Nvidia Suffer From ‘Crypto Hangover’

Article By : Dylan McGrath

Nvidia rode high on the boom in cryptocurrency prices last year, but has paid the price since cryptocurrency prices crashed back to earth.

SAN FRANCISCO — Nvidia reported declining sales for its most recently concluded quarter, as the company continues to grapple with a "crypto hangover" caused by the decline in cryptocurrency mining.

Nvidia — which warned Jan. 28 that its quarterly revenue would miss its original forecast by about $500 million — also reported a slowdown in sales to data centers and slower-than-expected sales of its high-end RTX GeForce 2080 and 2070 GPUs based on its Turing architecture.

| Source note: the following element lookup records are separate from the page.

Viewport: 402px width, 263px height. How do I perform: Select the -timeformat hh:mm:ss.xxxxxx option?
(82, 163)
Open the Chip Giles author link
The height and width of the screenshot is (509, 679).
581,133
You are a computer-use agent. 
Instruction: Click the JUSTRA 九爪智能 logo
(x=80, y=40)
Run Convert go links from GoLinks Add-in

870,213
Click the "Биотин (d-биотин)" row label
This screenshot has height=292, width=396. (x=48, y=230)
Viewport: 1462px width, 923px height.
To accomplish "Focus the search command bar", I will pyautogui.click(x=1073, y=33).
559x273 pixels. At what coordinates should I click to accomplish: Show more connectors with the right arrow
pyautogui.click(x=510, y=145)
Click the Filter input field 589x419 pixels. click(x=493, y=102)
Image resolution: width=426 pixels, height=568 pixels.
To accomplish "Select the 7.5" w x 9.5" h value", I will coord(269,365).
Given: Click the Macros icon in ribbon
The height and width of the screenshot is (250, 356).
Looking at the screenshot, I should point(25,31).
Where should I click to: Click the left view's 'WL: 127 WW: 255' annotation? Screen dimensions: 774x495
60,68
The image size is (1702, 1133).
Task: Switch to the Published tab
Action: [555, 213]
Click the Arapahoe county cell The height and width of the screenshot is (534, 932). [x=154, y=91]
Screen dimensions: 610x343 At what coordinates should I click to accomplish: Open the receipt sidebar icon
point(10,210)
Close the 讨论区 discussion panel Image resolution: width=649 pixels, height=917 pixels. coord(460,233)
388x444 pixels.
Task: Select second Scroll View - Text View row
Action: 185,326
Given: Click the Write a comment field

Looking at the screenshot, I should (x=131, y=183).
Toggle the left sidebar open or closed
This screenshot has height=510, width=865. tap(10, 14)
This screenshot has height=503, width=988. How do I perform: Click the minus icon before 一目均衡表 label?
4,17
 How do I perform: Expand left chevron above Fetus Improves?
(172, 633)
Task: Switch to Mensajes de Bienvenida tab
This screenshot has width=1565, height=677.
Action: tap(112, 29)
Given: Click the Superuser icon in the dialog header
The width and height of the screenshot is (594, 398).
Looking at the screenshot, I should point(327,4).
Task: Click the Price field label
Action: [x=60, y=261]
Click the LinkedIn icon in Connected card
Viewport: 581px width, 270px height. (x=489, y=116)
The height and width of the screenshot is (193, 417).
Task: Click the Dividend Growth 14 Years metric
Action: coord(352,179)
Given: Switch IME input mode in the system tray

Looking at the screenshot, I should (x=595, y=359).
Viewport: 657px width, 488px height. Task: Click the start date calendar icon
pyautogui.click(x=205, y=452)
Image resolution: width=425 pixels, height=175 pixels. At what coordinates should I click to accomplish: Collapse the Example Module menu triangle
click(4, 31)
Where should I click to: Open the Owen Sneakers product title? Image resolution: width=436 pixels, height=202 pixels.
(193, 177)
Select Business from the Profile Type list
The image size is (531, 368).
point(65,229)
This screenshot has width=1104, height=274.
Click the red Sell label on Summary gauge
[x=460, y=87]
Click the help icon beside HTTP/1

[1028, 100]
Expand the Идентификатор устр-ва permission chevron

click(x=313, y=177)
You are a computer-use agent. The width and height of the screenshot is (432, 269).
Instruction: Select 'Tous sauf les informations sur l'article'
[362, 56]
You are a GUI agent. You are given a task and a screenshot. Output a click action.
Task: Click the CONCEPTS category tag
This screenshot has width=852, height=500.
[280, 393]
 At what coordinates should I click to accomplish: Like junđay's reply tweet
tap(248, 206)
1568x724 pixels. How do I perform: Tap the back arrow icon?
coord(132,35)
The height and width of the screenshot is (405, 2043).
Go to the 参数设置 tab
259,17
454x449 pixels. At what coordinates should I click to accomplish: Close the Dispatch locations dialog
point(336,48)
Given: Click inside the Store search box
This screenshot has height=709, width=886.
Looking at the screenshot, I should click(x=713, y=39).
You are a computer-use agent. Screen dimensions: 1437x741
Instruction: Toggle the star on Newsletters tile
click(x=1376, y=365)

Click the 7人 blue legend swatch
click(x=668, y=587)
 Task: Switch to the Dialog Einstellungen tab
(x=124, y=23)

Nvidia rode high on the boom in cryptocurrency prices last year, as it spurred sales of GPUs for cryptocurrency mining. But the company has paid the price since cryptocurrency prices crashed back to earth, warning after last quarter that the cryptocurrency decline had resulted in a glut of excess inventory of GPUs based on its Pascal architecture in the sales channel, dragging down sales.

Following the quarterly report, Colette Kress, Nvidia's chief financial officer, told analysts on a conference call that the glut of GPUs in the channel remained throughout the fiscal fourth quarter, which closed Jan. 27. Kress also told analysts that Nvidia expects inventory to normalize during the current quarter and that deteriorating macroeconomic conditions, particularly in China, was also impacting consumer demand for GPUs.

"The significant volatility in our gaming business for the past few quarters has been challenging to model," Collette Kress said. "Crypto mining demand and its after effects have distorted the quarter-to-quarter trends in the gaming business and obscured its underlying trend line."

Fiscal fourth quarter revenue fell to $2.2 billion, down 31% from the previous quarter and down 24% from the fourth quarter of fiscal 2018. The company reported a net income for the quarter of $567 million, down 54% from the previous quarter and down 48% compared to the year-ago quarter.

For fiscal 2019, which also closed Jan. 27, Nvidia reported record sales of $11.72 billion, up 24% from fiscal 2018. The company reported a profit for fiscal 2019 of $4.14 billion, up 36% from fiscal 2018.

Nvidia also said it expects revenue to be about $2.2 billion in the current quarter, falling slightly short of Wall Street's expectations.

While fiscal fourth quarter sales to the data center were up 12% year-over-year, they declined 14% compared to the fiscal third quarter. But data center revenue for fiscal 2019 increased by 52% compared with fiscal 2018, Kress said.

Kress said a pause in spending by data center customers as macroeconomic conditions deteriorated hurt sales, with several deals that were expected to close in January slipping.

Jensen Huang, Nvidia's founder and CEO, said the slowdown in data center spending was broad based.

"We saw it across every vertical, every geography," Huang said. "There was just a level of cautiousness across all the enterprise customers and the cloud service providers that we haven't seen in a while."

Nvidia P1
Nvidia CEO Jensen Huang speaks at the Consumer Electronics Show in Las Vegas last month. (Source: Nvidia)

Huang said he believes the slowdown will be temporary. "The computing needs of earth have surely not been satisfied with what was shipped last quarter," he said. "So I think the demand will return and customers will return."

Nvidia is counting on the Turing architecture — introduced last August as the successor to Pascal — to hit it big with gaming enthusiasts. The architecture supports real-time ray tracing — wherein computers model the flight of light rays within a scene bouncing off of surfaces — considered a first for the industry. Nvidia introduced the first mid-range version of a Turing GPU at the Consumer Electronics Show last month.

But the initial sales of the high-end Turings were disappointing. Executives said some customers may have delayed purchases, waiting for lower price points or for the RTX technology to be exploited by more games.

"It is true that everybody was hoping to see more games with RTX on day one," Jensen said. "But it's such a new technology, with ray tracing and AI for image processing, that it's only really possible to make available with new games — which is tied to the schedules of new games. And now they are starting to come out."